Ed invece il padre, vistolo tornare da lontano, gli corre incontro pieno di commozione ( o meglio, “agitandosi nelle sue viscere”, come dice letteralmente il testo greco: Lc 15,20 ), lo stringe in un abbraccio d’amore e vuole che tutti gli facciano festa.
La misericordia paterna risalta ancora di più quando questo padre, rimproverando teneramente il fratello maggiore che rivendica i propri diritti ( cfr Lc 15,29s ), lo invita al comune banchetto di gioia.
La pura legalità viene superata dal generoso e gratuito amore paterno, che supera la giustizia umana e convoca ambedue i fratelli a sedersi ancora una volta alla mensa del padre.
Il perdono non consiste solo nel ricevere nuovamente sotto il tetto paterno il figlio che se ne è allontanato, ma anche nell’accoglierlo nella gioia di una comunione ricomposta, trasferendolo dalla morte alla vita.
Per questo “bisognava far festa e rallegrarsi” ( Lc 15,32 ).
Il Padre misericordioso che abbraccia il figlio perduto è l’icona definitiva del Dio rivelato da Cristo.
Egli è anzitutto e soprattutto Padre.
È il Dio Padre che stende le sue braccia benedicenti e misericordiose, attendendo sempre, non forzando mai nessuno dei suoi figli.
Le sue mani sorreggono, stringono, danno vigore e nello stesso tempo confortano, consolano, accarezzano.
Sono mani di padre e di madre nello stesso tempo.
Il padre misericordioso della parabola contiene in sé, trascendendoli, tutti i tratti della paternità e della maternità.
Gettandosi al collo del figlio mostra le sembianze di una madre che accarezza il figlio e lo circonda del suo calore.
Si comprende, alla luce di questa rivelazione del volto e del cuore di Dio Padre, la parola di Gesù, che sconcerta la logica umana: “Ci sarà più gioia in cielo per un peccatore convertito, che per novantanove giusti che non hanno bisogno di conversione” ( Lc 15,7 ).
Così pure: “C’è gioia davanti agli angeli di Dio per un solo peccatore che si converte” ( Lc 15,10 ).
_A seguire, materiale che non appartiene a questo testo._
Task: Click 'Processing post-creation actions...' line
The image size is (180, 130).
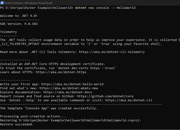Action: point(33,116)

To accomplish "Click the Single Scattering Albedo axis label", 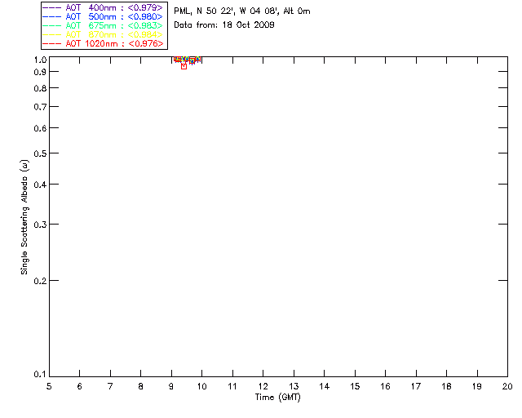I will [25, 217].
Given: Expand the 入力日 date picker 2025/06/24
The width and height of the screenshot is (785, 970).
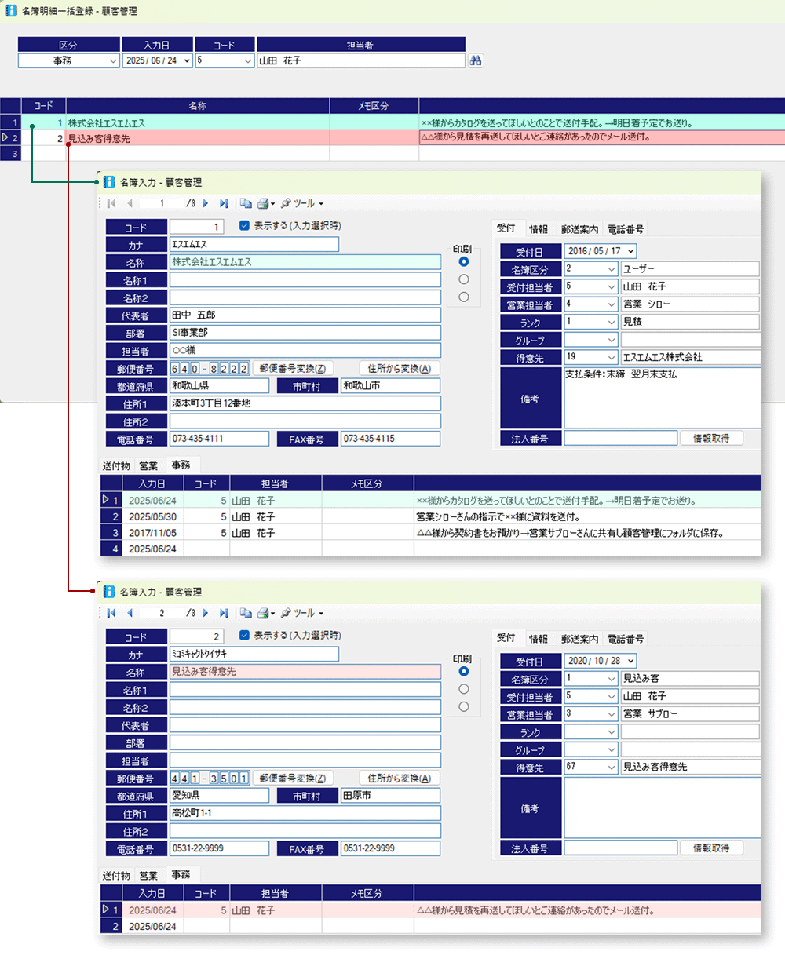Looking at the screenshot, I should [x=187, y=60].
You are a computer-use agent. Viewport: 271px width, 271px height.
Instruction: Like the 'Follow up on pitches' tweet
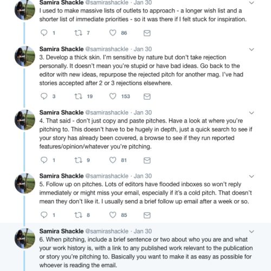[x=113, y=215]
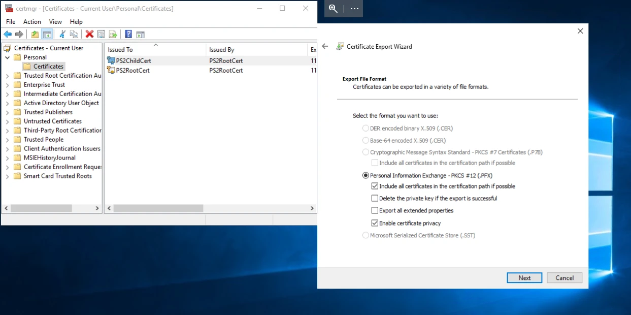631x315 pixels.
Task: Uncheck Include all certificates in certification path
Action: [x=375, y=186]
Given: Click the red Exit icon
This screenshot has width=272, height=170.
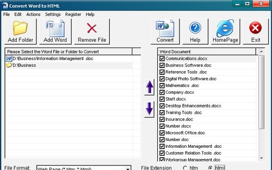Looking at the screenshot, I should click(256, 31).
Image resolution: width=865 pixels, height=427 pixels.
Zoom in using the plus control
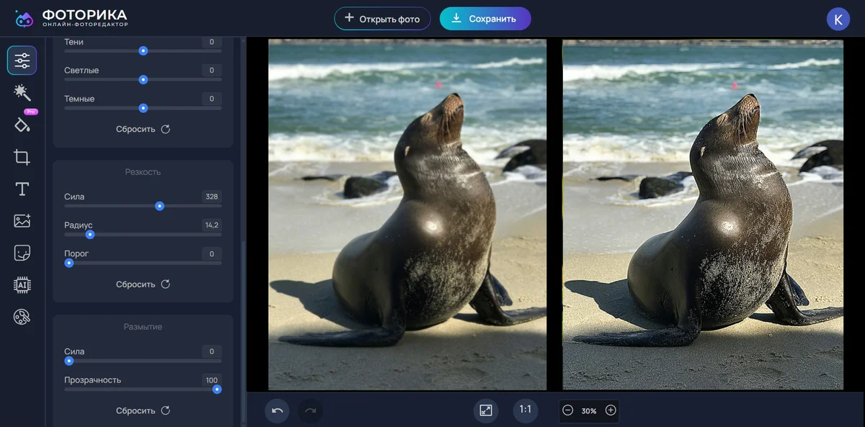pyautogui.click(x=610, y=410)
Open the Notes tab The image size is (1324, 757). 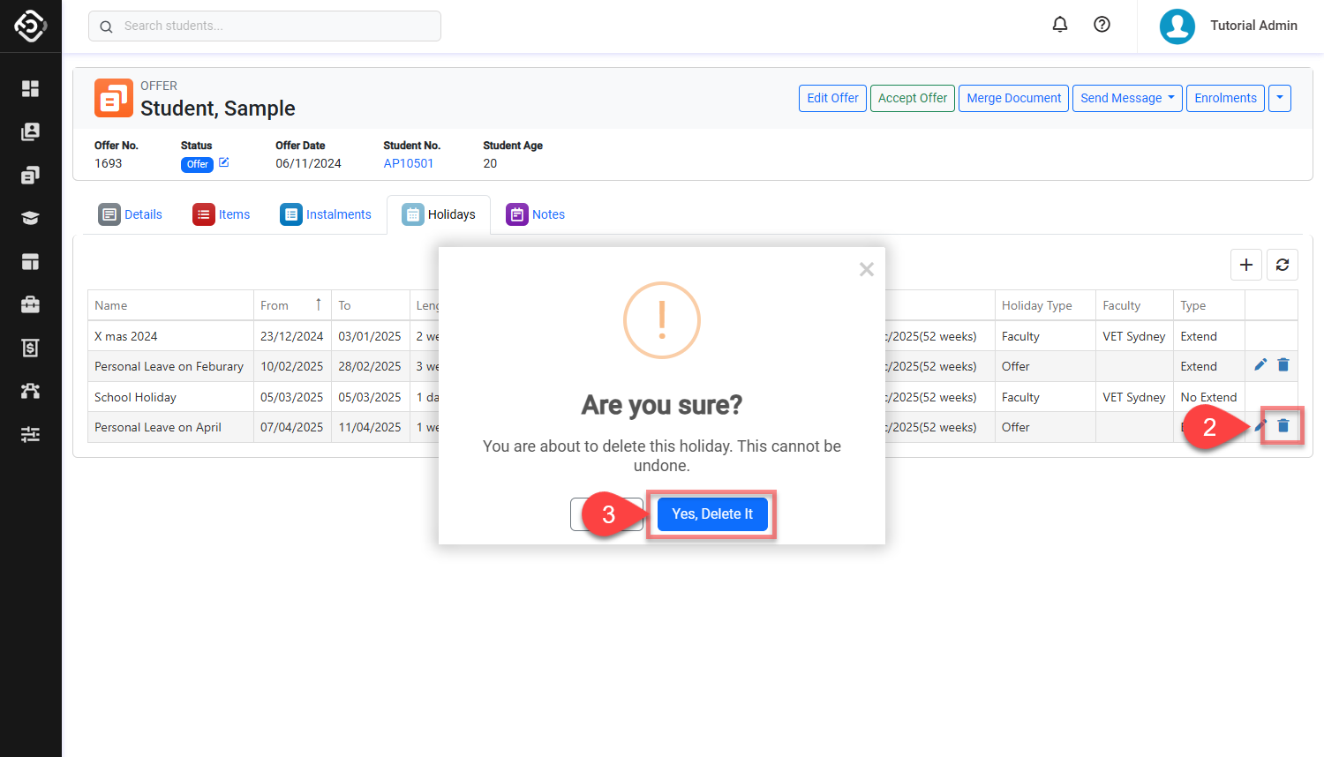tap(536, 214)
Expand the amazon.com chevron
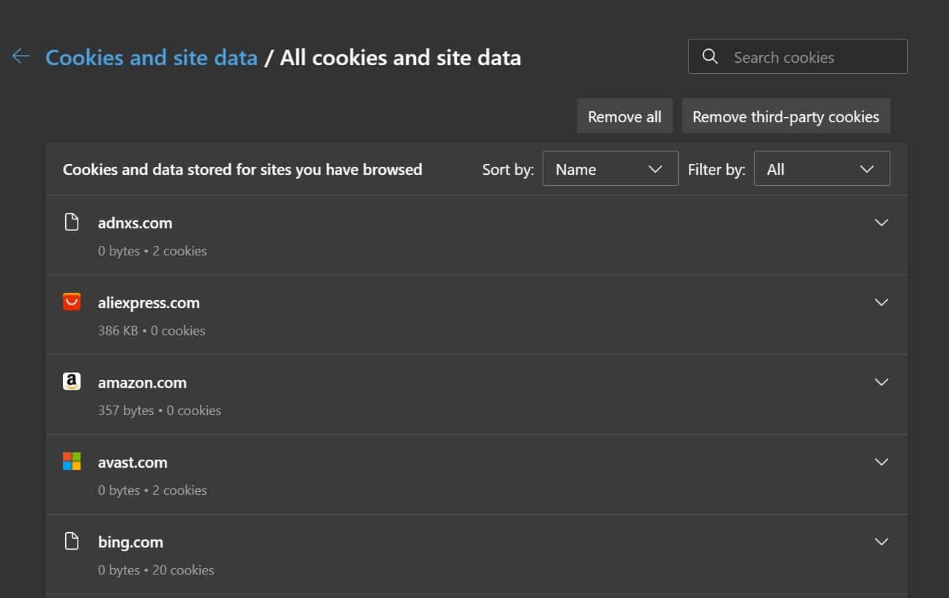Screen dimensions: 949x598 pos(881,382)
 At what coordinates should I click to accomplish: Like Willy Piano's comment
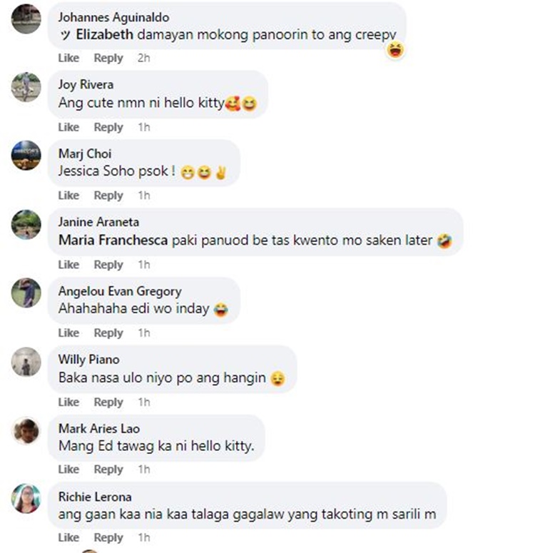pyautogui.click(x=68, y=402)
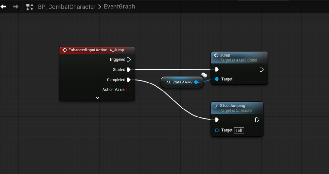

5. Il mistero del ‘ritorno-a-casa’ esprime mirabilmente l’incontro tra il Padre e l’umanità, tra la misericordia e la miseria, in un circolo d’amore che non riguarda solo il figlio perduto, ma si estende a tutti.
L’invito al banchetto, che il padre rivolge al figlio maggiore, implica l’esortazione del Padre celeste a tutti i membri della famiglia umana perché anch’essi siano misericordiosi.
L’esperienza della paternità di Dio implica l’accettazione della ‘fraternità’, proprio perché Dio è Padre di tutti, anche del fratello che sbaglia.
Narrando la parabola, Gesù non parla solo del Padre, ma lascia intravedere anche i suoi stessi sentimenti.
Di fronte ai farisei e agli scribi che lo accusano di ricevere i peccatori e di mangiare con loro ( cfr Lc 15,2 ), egli mostra di preferire i peccatori e i pubblicani che si avvicinano a lui con fiducia ( cfr Lc 15,1 ) e rivela così di essere inviato a manifestare la misericordia del Padre.
È la misericordia che rifulge soprattutto sul Golgota, nel sacrificio offerto da Cristo in remissione dei peccati ( cfr Mt 26,28 ).